The Bruce Forsyth Story: part 3 – I’m still in charge!
18 August 2017 tbs.pm/10883
From the TVTimes for week commencing 3 January 1960
Since I became compere of Sunday Night at the London Palladium some of my wildest dreams have been realised. I am told that I have become a National Figure. Certainly my fan mail has never looked so healthy — or my bank manager so happy.
But one of the things that has most impressed me about television is the way you let something drop casually — and find it isn’t a remark you’ve dropped so much as a brick. Or a catchphrase that sweeps the country.
I was lucky – was a catchphrase which is just as well since I’d rather compere the Palladium than sweep the country.
I never set out to originate anything in this line, but it looks as though I’m saddled with “I’m in charge!” and gags about drip-dry shirts for life.
The story of “I.I.C.” goes back to a “Beat the Clock” game in November 1958. I explained to a young couple how to play a game involving plate throwing. They got in a terrible state — there were plates flying all over the place. If the whole thing had taken place years earlier I doubt if flying saucers would ever have caught on.
Anyway, I stopped the clock and said: “Look, throw them one at a time, alternatively, and you’ll be all right.”
I turned round to see how many seconds they had left and would you believe it, in a twink they were off again, slinging plates one at a time — one handful at a time! So I shouted: “Hold on, I’m in charge!”
I have never understood why it got such a big laugh. But there it was, a catchphrase was born. Only I didn’t realise it. By the following week I had forgotten all about it. But others hadn’t. The show had hardly finished before I was being asked “What’s up, Bruce? Aren’t you in charge any more?”
That’s when I realised it might be a good gimmick. And how it has caught on.
I heard about a hole in the road in Birmingham, around which workmen had painted “I’m in charge!” in white paint. Then there was the factory where the workmen pinned a card on the back of their foreman’s overalls announcing “He’s in charge.”
In an exclusive Manchester restaurant, I found the immaculately dressed manager wearing an apron on which he had written my catchphrase.
Autograph hunters demand I sign their books “Bruce Forsyth, I.I.C.”
It grew so much, it became the title of touring stage show. One theatre advertised this simply as “Bruce Forsyth is ino charge.”

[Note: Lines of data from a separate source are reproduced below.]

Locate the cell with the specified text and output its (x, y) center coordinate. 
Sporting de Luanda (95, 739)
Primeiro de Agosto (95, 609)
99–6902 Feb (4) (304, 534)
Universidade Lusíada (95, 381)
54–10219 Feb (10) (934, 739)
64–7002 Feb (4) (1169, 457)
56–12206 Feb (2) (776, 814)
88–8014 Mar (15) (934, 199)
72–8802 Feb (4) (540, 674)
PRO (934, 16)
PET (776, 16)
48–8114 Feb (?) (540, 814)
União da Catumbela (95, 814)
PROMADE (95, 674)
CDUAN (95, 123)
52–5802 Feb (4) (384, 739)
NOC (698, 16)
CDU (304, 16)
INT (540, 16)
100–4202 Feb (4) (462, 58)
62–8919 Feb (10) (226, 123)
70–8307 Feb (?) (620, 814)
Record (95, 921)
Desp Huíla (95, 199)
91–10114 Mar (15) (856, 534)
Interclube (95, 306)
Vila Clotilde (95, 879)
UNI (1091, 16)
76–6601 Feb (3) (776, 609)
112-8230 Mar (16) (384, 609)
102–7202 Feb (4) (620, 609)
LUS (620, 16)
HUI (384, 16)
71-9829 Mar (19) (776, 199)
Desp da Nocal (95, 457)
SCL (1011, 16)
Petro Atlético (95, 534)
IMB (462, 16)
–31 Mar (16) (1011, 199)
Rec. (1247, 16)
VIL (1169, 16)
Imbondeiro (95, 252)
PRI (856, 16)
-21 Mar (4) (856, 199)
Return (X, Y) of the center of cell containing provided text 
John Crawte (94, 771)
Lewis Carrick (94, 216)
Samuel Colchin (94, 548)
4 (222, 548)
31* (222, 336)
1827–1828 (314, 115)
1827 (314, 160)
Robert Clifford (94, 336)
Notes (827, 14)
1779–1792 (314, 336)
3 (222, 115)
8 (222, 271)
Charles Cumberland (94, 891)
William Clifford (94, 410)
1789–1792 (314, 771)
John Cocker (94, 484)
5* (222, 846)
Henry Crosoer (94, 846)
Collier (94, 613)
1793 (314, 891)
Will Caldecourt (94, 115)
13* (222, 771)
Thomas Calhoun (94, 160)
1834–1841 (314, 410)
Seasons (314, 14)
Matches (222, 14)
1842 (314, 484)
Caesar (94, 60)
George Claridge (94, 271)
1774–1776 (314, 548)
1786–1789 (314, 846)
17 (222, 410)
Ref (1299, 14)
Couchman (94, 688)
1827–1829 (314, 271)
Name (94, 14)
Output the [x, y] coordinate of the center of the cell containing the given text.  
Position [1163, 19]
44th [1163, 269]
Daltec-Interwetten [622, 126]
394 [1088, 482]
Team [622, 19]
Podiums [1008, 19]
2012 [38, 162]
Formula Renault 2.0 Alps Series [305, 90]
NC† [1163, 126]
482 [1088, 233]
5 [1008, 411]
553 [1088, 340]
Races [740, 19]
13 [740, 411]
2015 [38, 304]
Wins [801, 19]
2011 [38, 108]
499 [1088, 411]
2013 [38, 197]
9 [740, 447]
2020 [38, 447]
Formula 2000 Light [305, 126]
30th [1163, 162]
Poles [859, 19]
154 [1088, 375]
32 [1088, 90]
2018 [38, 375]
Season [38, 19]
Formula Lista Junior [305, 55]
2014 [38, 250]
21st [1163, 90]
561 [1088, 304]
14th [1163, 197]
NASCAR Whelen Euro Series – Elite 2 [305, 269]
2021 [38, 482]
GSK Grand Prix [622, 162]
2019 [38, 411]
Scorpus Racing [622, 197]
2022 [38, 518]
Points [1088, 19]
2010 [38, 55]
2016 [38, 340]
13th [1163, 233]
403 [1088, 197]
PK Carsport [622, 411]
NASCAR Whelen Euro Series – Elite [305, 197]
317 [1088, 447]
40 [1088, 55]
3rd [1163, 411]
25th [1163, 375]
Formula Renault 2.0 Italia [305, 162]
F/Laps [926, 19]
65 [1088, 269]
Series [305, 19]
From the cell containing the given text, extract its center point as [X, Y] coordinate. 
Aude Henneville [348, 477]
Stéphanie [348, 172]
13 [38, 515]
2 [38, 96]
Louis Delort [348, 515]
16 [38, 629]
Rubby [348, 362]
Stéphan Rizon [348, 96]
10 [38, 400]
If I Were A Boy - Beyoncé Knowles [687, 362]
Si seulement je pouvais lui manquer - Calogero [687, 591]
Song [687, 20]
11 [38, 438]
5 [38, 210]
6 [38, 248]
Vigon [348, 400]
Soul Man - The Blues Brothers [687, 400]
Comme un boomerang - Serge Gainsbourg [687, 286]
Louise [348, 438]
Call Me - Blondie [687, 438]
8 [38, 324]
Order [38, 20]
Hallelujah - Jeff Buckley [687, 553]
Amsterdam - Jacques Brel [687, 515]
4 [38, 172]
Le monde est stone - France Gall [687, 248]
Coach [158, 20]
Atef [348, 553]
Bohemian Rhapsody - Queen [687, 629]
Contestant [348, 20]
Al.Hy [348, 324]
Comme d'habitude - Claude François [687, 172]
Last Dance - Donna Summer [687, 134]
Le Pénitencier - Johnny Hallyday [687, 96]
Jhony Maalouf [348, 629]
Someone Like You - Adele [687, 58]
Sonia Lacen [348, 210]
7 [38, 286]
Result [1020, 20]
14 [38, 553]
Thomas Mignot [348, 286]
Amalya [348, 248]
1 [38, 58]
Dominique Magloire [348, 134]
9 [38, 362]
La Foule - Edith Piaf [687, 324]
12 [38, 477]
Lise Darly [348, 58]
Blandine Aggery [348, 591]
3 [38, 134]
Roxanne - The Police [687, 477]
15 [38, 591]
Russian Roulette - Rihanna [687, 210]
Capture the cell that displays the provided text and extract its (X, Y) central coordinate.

What about that drip-dry shirt gag? It started off to fill in 20 seconds. I said: “Aren’t these drip-dry shirts marvellous? No ironing. Just wash them and put them on. Do you know, this one is nearly dry now. Mind you, my shoes are full of water.”

This is the car viewers sent me. We passed it on to help old folks
That started it — a cascade of comebacks from the customers. “It’s your fault if your shoes are full of water. You should wear drainpipe trousers … Why don’t you wear pumps? … Wear a leek in your buttonhole … You shouldn’t do so much tap-dancing.” I thought the gags would never stop.
And the gifts! In came a shoal of plastic buckets, clothes lines, packets of detergent, bundles of pegs. Children sent paper cut-out shirts. There was a never-ending supply of tiny drip-dry shirts with my initials. My dressing-room was packed with so many gifts that Father Christmas asked me for my union card!
I once received a haggis all dressed up in a paper kilt. When I showed it on the show, just like the nervous amateur, it went all to pieces. Literally!
Waiting for me at the Palladium next week was a tartan wheelbarrow with the message “This is a haggis carrier.” Now this surprised me, for I have always thought a haggis carrier was a Scotsman with a full stomach.
Remember the time I casually mentioned that my car was not running so well? I was inundated by a fleet of toy cars of all shapes, materials and sizes. Somebody sent a handle. Another a tow rope. And a do-it-it-yourself tuning kit. To cap the lot, came a full-scale car which we showed on the programme in November and passed on to an old folks’ welfare organisation.
As for my future, I hope I’ll be able to stay with the Palladium show for a long time to come. But I have a number of other things lined up. On Boxing Day I started eight weeks of pantomime. In the spring I hope to appear in my first film.
Perhaps this is something of a gamble, but I believe I ought to branch out as much as possible. In show business, risking your neck is often the only way to get ahead.
You Say
2 responses to this article
Paul Mason wrote 19 August 2017 at 7:11 am
One more item is that Bruce Forsythe 70th birthday was marked with a special Sunday Night At The London Palladium in 1998 which return end to the original format plus Beat The Clock. An attempt to revive the show as Tonight At The LP failed and I think the attempts to revive this show are daft and should be abandoned…in Bruce’s name.
Paul Mason wrote 31 August 2017 at 9:12 pm
My spell checker has a problem with the name FORSYTH and insists on the extra ,”e”. Youll all know who I mean. Apologies.